WORK INSTRUCTIONS: Where the line holding "Task: Click the share" appears, start copying, and continue exactly through the last line of the listing, skipping pictures.

DATASET EXCERPTS:
★ ★ ★ ★

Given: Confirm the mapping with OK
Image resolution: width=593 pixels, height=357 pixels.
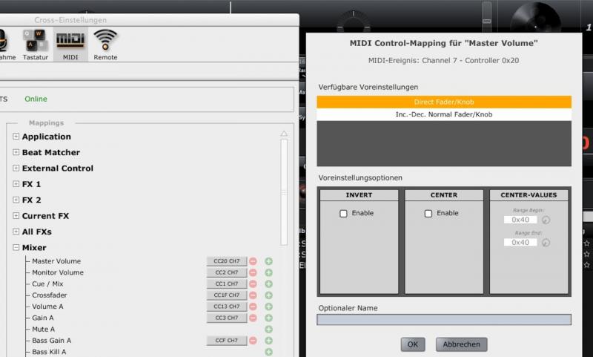Looking at the screenshot, I should 412,344.
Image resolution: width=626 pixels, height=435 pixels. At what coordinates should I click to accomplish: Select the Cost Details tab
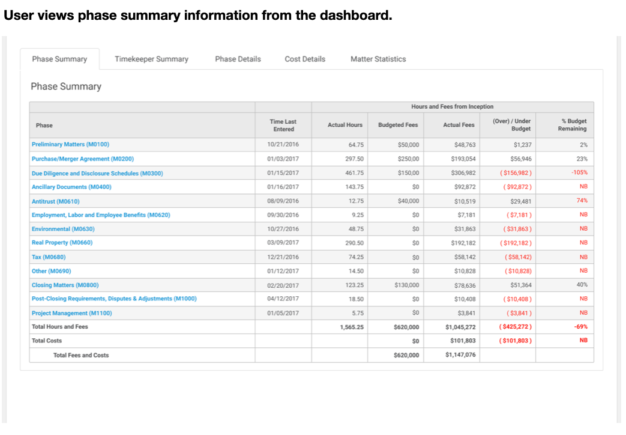[x=305, y=59]
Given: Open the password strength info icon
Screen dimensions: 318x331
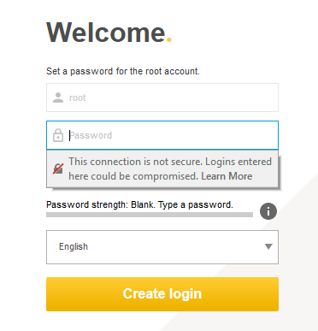Looking at the screenshot, I should click(x=268, y=211).
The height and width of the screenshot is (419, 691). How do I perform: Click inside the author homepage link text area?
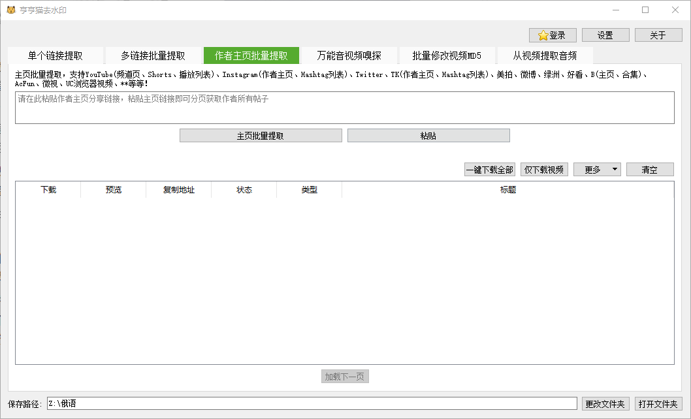coord(345,108)
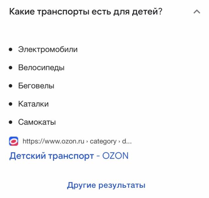Click the question "Какие транспорты есть для детей?"
Viewport: 209px width, 198px height.
(86, 12)
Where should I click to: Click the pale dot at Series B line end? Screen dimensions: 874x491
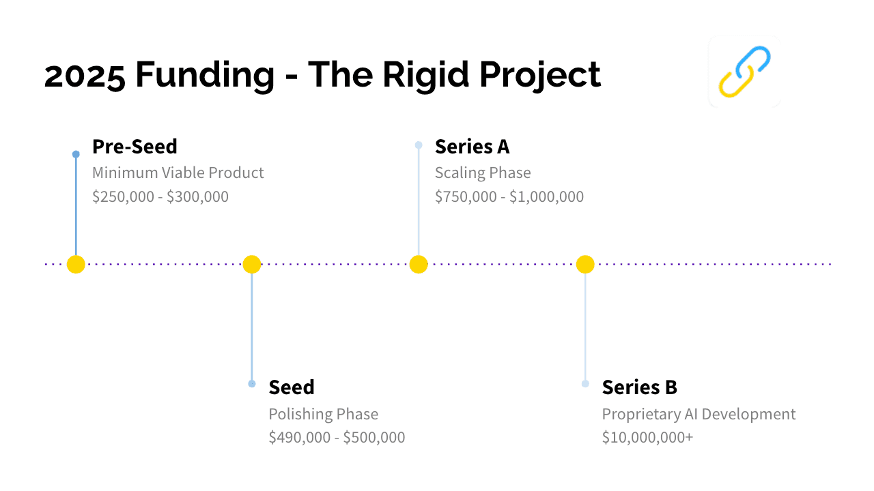(585, 384)
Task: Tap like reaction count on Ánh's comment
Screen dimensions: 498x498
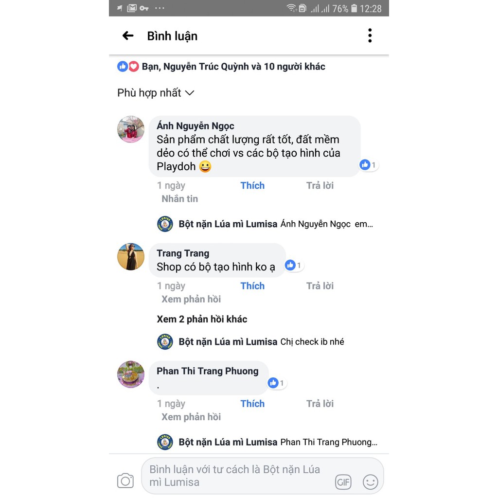Action: 369,165
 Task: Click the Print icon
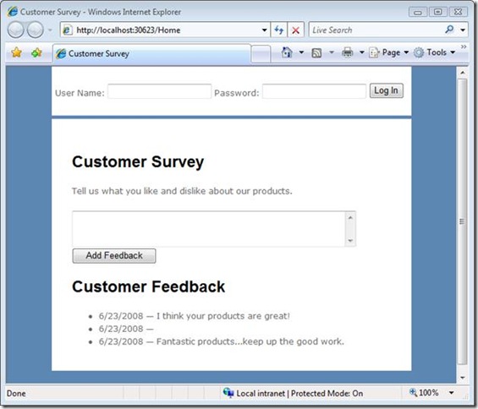(x=348, y=52)
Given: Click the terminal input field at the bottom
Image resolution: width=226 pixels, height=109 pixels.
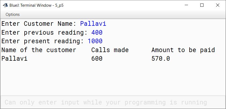Looking at the screenshot, I should point(113,102).
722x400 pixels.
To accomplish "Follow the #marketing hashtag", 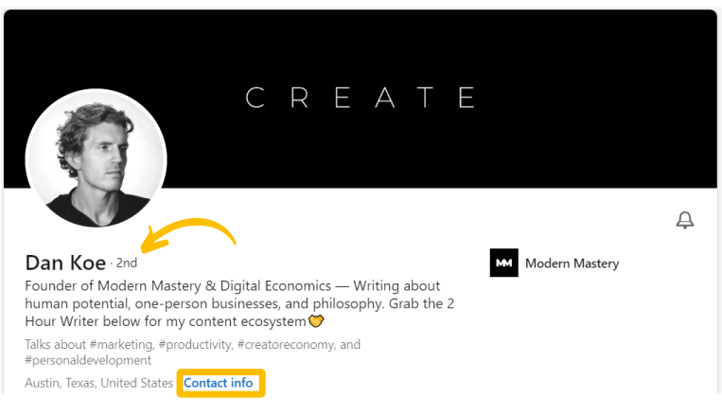I will tap(121, 345).
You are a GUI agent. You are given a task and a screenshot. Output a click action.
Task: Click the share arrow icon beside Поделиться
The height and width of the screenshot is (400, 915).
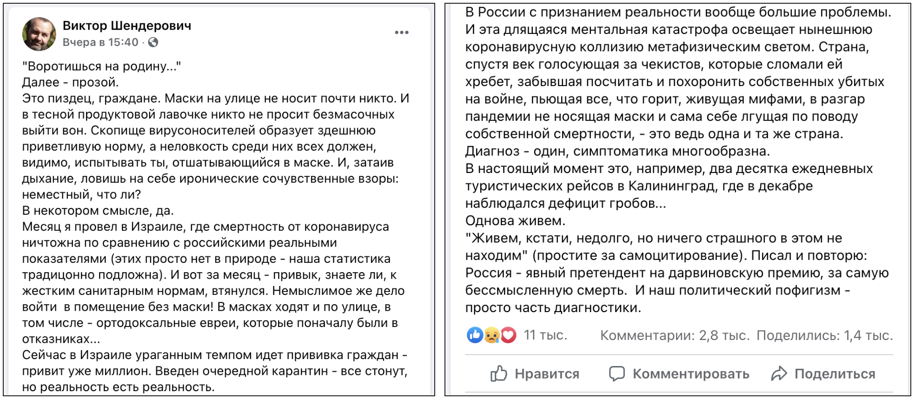pyautogui.click(x=779, y=373)
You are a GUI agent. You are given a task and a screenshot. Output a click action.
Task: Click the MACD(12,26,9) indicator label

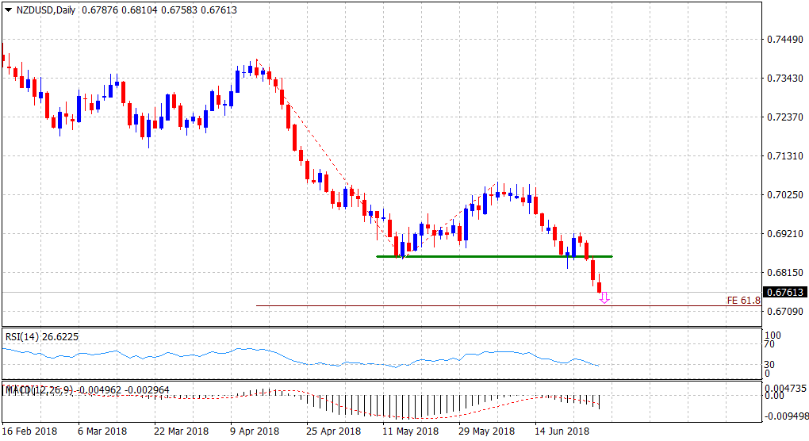point(41,389)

★ ★ ★ ★

EXERCISE ANSWER:
Task: Click the share arrow icon beside Поделиться
The height and width of the screenshot is (400, 915).
pyautogui.click(x=779, y=373)
You are a GUI agent. You are given a task and a screenshot. Output a click action.
Task: Click the MACD(12,26,9) indicator label

point(41,389)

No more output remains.